# The problem
Every record must be retyped exactly as it reads.

# Exercise data
■ ■ ■

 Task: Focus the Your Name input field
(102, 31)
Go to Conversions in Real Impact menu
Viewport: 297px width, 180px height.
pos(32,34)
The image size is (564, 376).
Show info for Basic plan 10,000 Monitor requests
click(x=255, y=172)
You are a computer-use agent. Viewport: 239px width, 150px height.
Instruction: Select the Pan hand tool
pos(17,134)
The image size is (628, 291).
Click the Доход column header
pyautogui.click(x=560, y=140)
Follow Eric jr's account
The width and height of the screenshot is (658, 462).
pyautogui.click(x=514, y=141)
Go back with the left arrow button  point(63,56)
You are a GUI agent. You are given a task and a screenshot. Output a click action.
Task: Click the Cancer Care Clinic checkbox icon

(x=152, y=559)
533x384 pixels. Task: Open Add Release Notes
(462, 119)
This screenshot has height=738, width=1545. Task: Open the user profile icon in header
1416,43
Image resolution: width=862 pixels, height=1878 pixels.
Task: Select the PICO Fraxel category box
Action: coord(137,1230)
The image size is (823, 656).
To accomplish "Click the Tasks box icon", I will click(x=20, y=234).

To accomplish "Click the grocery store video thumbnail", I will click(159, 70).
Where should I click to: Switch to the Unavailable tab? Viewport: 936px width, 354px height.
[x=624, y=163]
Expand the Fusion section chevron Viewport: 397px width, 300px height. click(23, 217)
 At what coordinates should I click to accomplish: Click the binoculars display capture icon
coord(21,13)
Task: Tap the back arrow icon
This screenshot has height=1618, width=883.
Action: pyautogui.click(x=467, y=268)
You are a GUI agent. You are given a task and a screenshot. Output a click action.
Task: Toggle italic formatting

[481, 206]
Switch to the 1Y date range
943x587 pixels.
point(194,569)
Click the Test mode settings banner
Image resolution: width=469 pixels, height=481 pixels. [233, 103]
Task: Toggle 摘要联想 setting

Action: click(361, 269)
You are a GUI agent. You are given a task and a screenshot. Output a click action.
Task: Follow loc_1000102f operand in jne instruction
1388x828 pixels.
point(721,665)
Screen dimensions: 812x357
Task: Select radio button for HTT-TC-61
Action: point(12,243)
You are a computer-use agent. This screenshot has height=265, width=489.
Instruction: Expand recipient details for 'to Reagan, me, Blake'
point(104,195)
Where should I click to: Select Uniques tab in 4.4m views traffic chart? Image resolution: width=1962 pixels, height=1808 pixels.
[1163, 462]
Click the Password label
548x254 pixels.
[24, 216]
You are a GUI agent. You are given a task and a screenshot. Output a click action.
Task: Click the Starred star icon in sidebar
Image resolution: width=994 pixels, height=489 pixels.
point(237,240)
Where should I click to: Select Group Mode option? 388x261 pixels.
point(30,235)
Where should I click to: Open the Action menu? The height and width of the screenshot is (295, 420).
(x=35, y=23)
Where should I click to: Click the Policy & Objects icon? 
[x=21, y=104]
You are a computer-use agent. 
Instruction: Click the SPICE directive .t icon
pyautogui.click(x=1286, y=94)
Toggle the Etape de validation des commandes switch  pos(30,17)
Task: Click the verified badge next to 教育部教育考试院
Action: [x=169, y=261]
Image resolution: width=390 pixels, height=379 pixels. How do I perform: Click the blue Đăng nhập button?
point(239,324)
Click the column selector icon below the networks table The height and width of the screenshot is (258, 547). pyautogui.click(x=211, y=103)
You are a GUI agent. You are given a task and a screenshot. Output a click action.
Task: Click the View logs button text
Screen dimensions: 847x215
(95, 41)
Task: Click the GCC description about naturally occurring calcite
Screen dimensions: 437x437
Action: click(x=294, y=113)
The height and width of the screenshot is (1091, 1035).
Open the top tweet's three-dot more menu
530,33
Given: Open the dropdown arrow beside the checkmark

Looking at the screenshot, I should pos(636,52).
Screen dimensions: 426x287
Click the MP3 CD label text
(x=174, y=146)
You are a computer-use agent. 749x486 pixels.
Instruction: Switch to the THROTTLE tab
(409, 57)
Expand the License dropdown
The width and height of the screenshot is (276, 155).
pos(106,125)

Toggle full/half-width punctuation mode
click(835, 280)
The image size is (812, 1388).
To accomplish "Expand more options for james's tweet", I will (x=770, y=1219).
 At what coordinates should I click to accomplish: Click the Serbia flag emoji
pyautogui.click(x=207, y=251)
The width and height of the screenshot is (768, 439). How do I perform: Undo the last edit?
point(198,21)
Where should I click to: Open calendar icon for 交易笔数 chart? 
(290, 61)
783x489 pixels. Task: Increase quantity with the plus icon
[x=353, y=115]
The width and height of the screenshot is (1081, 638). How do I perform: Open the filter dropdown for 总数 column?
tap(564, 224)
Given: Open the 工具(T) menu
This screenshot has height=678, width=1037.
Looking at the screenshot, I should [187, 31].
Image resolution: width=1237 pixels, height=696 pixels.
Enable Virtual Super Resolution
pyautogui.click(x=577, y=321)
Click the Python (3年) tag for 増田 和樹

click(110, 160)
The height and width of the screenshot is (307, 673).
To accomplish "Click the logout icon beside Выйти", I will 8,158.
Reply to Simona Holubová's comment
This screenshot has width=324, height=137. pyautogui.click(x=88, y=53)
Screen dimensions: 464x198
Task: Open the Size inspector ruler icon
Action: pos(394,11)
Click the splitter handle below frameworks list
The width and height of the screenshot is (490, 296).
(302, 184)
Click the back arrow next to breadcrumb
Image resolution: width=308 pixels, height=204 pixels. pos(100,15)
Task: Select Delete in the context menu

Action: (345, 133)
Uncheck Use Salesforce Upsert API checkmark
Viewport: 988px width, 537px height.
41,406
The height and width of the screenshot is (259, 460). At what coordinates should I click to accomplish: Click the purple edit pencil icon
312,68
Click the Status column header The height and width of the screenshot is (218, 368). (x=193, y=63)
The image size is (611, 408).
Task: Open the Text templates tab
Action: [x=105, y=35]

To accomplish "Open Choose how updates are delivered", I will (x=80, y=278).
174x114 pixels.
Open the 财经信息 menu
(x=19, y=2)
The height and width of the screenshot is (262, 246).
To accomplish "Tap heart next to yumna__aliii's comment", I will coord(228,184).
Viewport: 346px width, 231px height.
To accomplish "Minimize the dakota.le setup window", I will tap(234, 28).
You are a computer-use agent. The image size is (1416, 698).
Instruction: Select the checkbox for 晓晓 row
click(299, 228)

■ ■ ■

# Result for this task
 Task: Focus the Your Name input field
(102, 31)
Go to Conversions in Real Impact menu
Viewport: 297px width, 180px height.
pos(32,34)
The image size is (564, 376).
Show info for Basic plan 10,000 Monitor requests
click(x=255, y=172)
You are a computer-use agent. Viewport: 239px width, 150px height.
Instruction: Select the Pan hand tool
pos(17,134)
The image size is (628, 291).
Click the Доход column header
pyautogui.click(x=560, y=140)
Follow Eric jr's account
The width and height of the screenshot is (658, 462).
pyautogui.click(x=514, y=141)
Go back with the left arrow button  point(63,56)
You are a GUI agent. You are given a task and a screenshot. Output a click action.
Task: Click the Cancer Care Clinic checkbox icon

(x=152, y=559)
533x384 pixels. Task: Open Add Release Notes
(462, 119)
This screenshot has height=738, width=1545. Task: Open the user profile icon in header
1416,43
Image resolution: width=862 pixels, height=1878 pixels.
Task: Select the PICO Fraxel category box
Action: coord(137,1230)
The image size is (823, 656).
To accomplish "Click the Tasks box icon", I will click(x=20, y=234).

To accomplish "Click the grocery store video thumbnail", I will click(159, 70).
Where should I click to: Switch to the Unavailable tab? Viewport: 936px width, 354px height.
[x=624, y=163]
Expand the Fusion section chevron Viewport: 397px width, 300px height. click(23, 217)
 At what coordinates should I click to accomplish: Click the binoculars display capture icon
coord(21,13)
Task: Tap the back arrow icon
This screenshot has height=1618, width=883.
Action: pyautogui.click(x=467, y=268)
You are a GUI agent. You are given a task and a screenshot. Output a click action.
Task: Toggle italic formatting

[481, 206]
Switch to the 1Y date range
943x587 pixels.
point(194,569)
Click the Test mode settings banner
Image resolution: width=469 pixels, height=481 pixels. [233, 103]
Task: Toggle 摘要联想 setting

Action: click(361, 269)
You are a GUI agent. You are given a task and a screenshot. Output a click action.
Task: Follow loc_1000102f operand in jne instruction
1388x828 pixels.
point(721,665)
Screen dimensions: 812x357
Task: Select radio button for HTT-TC-61
Action: point(12,243)
You are a computer-use agent. This screenshot has height=265, width=489.
Instruction: Expand recipient details for 'to Reagan, me, Blake'
point(104,195)
Where should I click to: Select Uniques tab in 4.4m views traffic chart? Image resolution: width=1962 pixels, height=1808 pixels.
[1163, 462]
Click the Password label
548x254 pixels.
[24, 216]
You are a GUI agent. You are given a task and a screenshot. Output a click action.
Task: Click the Starred star icon in sidebar
Image resolution: width=994 pixels, height=489 pixels.
point(237,240)
Where should I click to: Select Group Mode option? 388x261 pixels.
point(30,235)
Where should I click to: Open the Action menu? The height and width of the screenshot is (295, 420).
(x=35, y=23)
Where should I click to: Click the Policy & Objects icon? 
[x=21, y=104]
You are a computer-use agent. 
Instruction: Click the SPICE directive .t icon
pyautogui.click(x=1286, y=94)
Toggle the Etape de validation des commandes switch  pos(30,17)
Task: Click the verified badge next to 教育部教育考试院
Action: [x=169, y=261]
Image resolution: width=390 pixels, height=379 pixels. How do I perform: Click the blue Đăng nhập button?
point(239,324)
Click the column selector icon below the networks table The height and width of the screenshot is (258, 547). pyautogui.click(x=211, y=103)
You are a GUI agent. You are given a task and a screenshot. Output a click action.
Task: Click the View logs button text
Screen dimensions: 847x215
(95, 41)
Task: Click the GCC description about naturally occurring calcite
Screen dimensions: 437x437
Action: click(x=294, y=113)
The height and width of the screenshot is (1091, 1035).
Open the top tweet's three-dot more menu
530,33
Given: Open the dropdown arrow beside the checkmark

Looking at the screenshot, I should pos(636,52).
Screen dimensions: 426x287
Click the MP3 CD label text
(x=174, y=146)
You are a computer-use agent. 749x486 pixels.
Instruction: Switch to the THROTTLE tab
(409, 57)
Expand the License dropdown
The width and height of the screenshot is (276, 155).
pos(106,125)

Toggle full/half-width punctuation mode
click(835, 280)
The image size is (812, 1388).
To accomplish "Expand more options for james's tweet", I will (x=770, y=1219).
 At what coordinates should I click to accomplish: Click the Serbia flag emoji
pyautogui.click(x=207, y=251)
The width and height of the screenshot is (768, 439). How do I perform: Undo the last edit?
point(198,21)
Where should I click to: Open calendar icon for 交易笔数 chart? 
(290, 61)
783x489 pixels. Task: Increase quantity with the plus icon
[x=353, y=115]
The width and height of the screenshot is (1081, 638). How do I perform: Open the filter dropdown for 总数 column?
tap(564, 224)
Given: Open the 工具(T) menu
This screenshot has height=678, width=1037.
Looking at the screenshot, I should [187, 31].
Image resolution: width=1237 pixels, height=696 pixels.
Enable Virtual Super Resolution
pyautogui.click(x=577, y=321)
Click the Python (3年) tag for 増田 和樹

click(110, 160)
The height and width of the screenshot is (307, 673).
To accomplish "Click the logout icon beside Выйти", I will 8,158.
Reply to Simona Holubová's comment
This screenshot has width=324, height=137. pyautogui.click(x=88, y=53)
Screen dimensions: 464x198
Task: Open the Size inspector ruler icon
Action: pos(394,11)
Click the splitter handle below frameworks list
The width and height of the screenshot is (490, 296).
(302, 184)
Click the back arrow next to breadcrumb
Image resolution: width=308 pixels, height=204 pixels. pos(100,15)
Task: Select Delete in the context menu

Action: (345, 133)
Uncheck Use Salesforce Upsert API checkmark
Viewport: 988px width, 537px height.
41,406
The height and width of the screenshot is (259, 460). At what coordinates should I click to accomplish: Click the purple edit pencil icon
312,68
Click the Status column header The height and width of the screenshot is (218, 368). (x=193, y=63)
The image size is (611, 408).
Task: Open the Text templates tab
Action: [x=105, y=35]

To accomplish "Open Choose how updates are delivered", I will (x=80, y=278).
174x114 pixels.
Open the 财经信息 menu
(x=19, y=2)
The height and width of the screenshot is (262, 246).
To accomplish "Tap heart next to yumna__aliii's comment", I will coord(228,184).
Viewport: 346px width, 231px height.
To accomplish "Minimize the dakota.le setup window", I will tap(234, 28).
You are a computer-use agent. The image size is (1416, 698).
Instruction: Select the checkbox for 晓晓 row
click(299, 228)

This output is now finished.